» **Text section**

It was November. We were little more than a day's travel from wet-and-windy London and just 50 minutes by ferry from the egg-box apartment resorts of southern Tenerife.
The transfer is like a little round island trip. We go up and up the mountains. After 45 minutes, we reach the little fishing port of Playa de Santiago. HPBs El Balcon de Santa Ana is spectacularly located on a giant rock, just stunning, with mesmerising views across to Tenerife's Mount Teide. It's also La Gomera's sunniest spot. The resort is a haven of tranquillity.
It probably isn't for you if: you want a quick week in the sun, with easy transfers and you also wouldn't like it if you want big shops and amusement parks and other man-made attractions. Oh, and you wouldn't want to be scared of heights, have vertigo or be fearful on buses which whizz around narrow roads with sheer drops and dark tunnels.

» **Dataset excerpt**

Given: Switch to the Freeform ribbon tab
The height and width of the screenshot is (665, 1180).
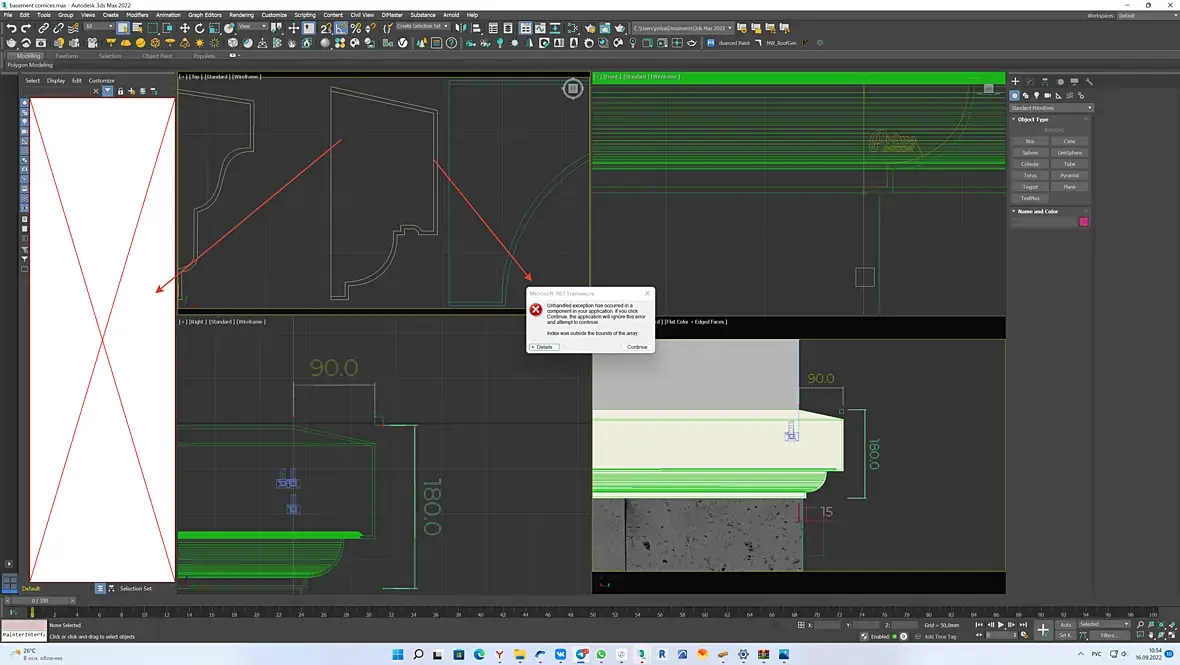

» **What is needed**
Can you carry on the travel piece about La Gomera, picking up after its last sentence?

» **Answer for this exercise**
We began this latest visit, lapping up the luxury of breakfasting on our gorgeous balcony with an awesome view of palm trees and the Atlantic. Take a deep breath. The sun is shining, it is still warm in November. ( In fact the temperatures were very high due to the Calima, a phenomenon characterised by dust from the Sahara Desert). Abundant gardens with wonderful palm trees, mixed with fantastic sea views. Nature can make you so happy! After breakfast we explored. There are staircases all over the place to keep you fit. What an excellent workout for legs and bottom!!!
Another favourite of ours is Tasca Enyesque. Amazing food. Don't be offput by the size nor that the outside seating is on the pavement - the food is well worth it - tuna was amazing.
Restaurante Kuss is located at the western end of Playa Santiago promenade, with views over the beach and harbour with some tables on the elevated terrace, particularly nice if you can book one. Food is an interesting mix of local cuisine and Asian influences, with an emphasis on seafood. Wines are good and sensibly priced.
Next door is Don Tomate. Great as long as you stick to what they are good at. Pizzas at lunchtime. The location is perfect for a sunny day overlooking the beach. Can get extremely busy at night.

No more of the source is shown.